DeBobes did not include a copy of the Owner’s Manual to which he referred. More importantly, the facts in evidence did not support his inference that the cart was actually a SmartKart. Kenlaw specifically testified that the cart he used that day did not say “SmartKart” and it was not red in color like the those in the photograph reviewed by DeBobes.

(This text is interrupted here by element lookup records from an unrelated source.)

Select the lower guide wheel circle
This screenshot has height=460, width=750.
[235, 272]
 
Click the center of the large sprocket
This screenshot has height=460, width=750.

Kenlaw opined that the accident was a foreseeable result of the fact that customers were permitted and encouraged to take the carts outside of the store. Yet there was nothing in the record to suggest that the accident happened as a result of an outdoor surface. Kenlaw testified that the cart was stable while he reached over the front basket to put the bags in the car but then “jerked” forward when he was getting out of the cart. There was nothing in the record alleging there was any vertical changes in the levels, gaps, or sloping of the sidewalk. Further, Kenlaw testified that he had been utilizing the motorized carts which were supplied at the ShopRite since his hip replacement surgery a year before, without any incident. On the day of the accident, he had been using the cart for approximately 45 minutes without any issues. Kenlaw was experienced in the use of the motorized cart.
Kenlaw failed to raise a triable issue of fact as to notice of the particular condition that caused the cart to jerk forward. His conclusory allegations, unsupported by competent evidence, were insufficient to raise a triable issue. ShopRite’s motion for summary judgment was granted and Kenlaw’s complaint was dismissed.